-- Opening Marker --

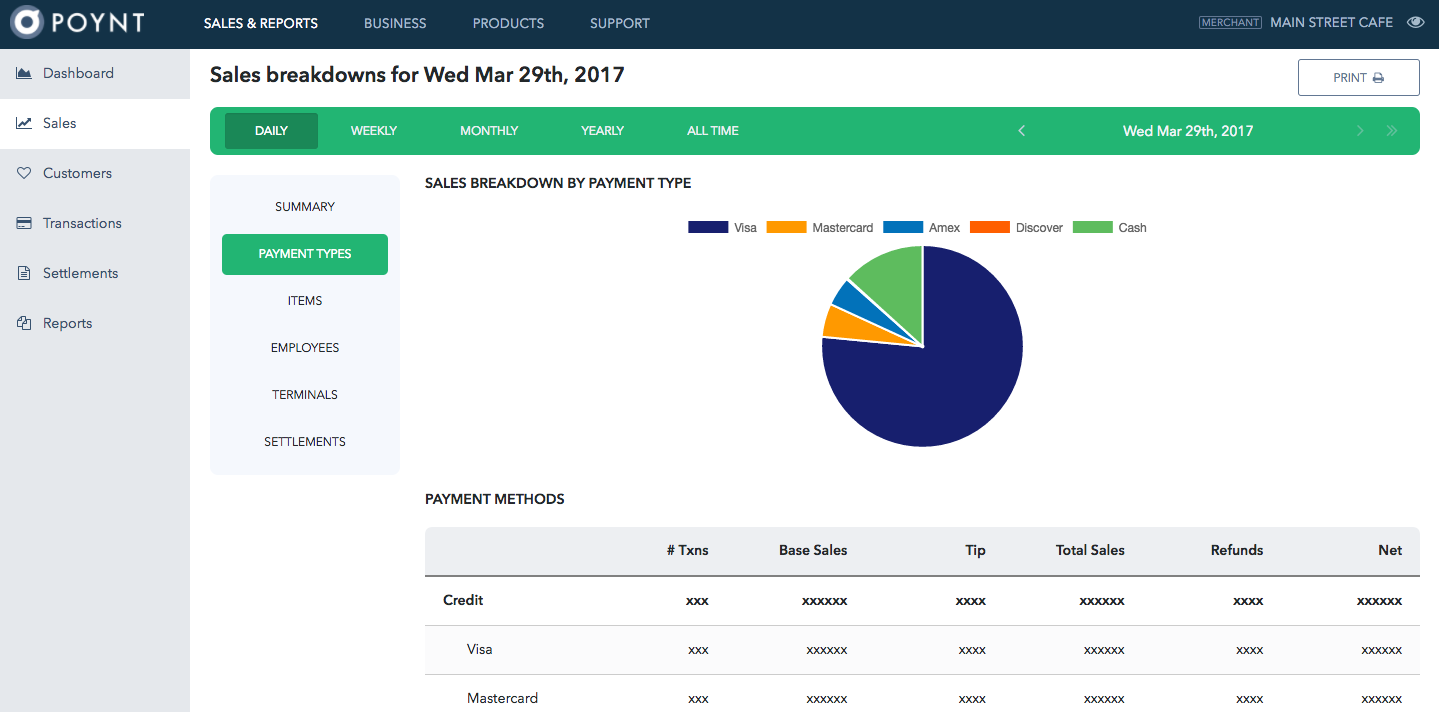Toggle Visa in the chart legend
The image size is (1439, 712).
click(x=708, y=228)
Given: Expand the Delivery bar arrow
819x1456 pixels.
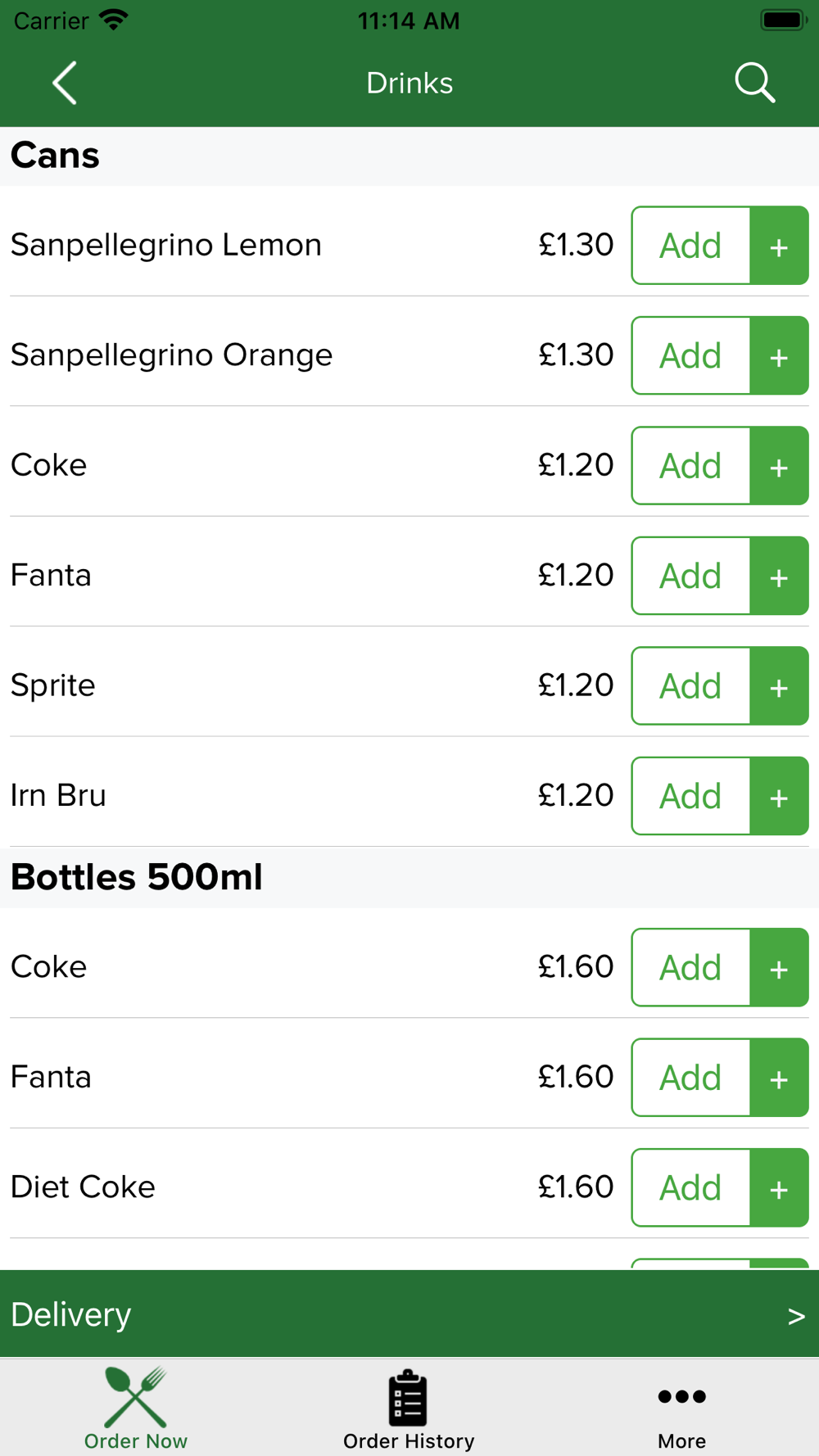Looking at the screenshot, I should [x=796, y=1316].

-- Closing Marker --

Directions |
Exactly as they appear, repeat the lines from the one containing "Given: Expand the Delivery bar arrow" through the last line of the entries, counting both ends. Pictures stay out.

Written solution |
Given: Expand the Delivery bar arrow
819x1456 pixels.
Looking at the screenshot, I should [x=796, y=1316].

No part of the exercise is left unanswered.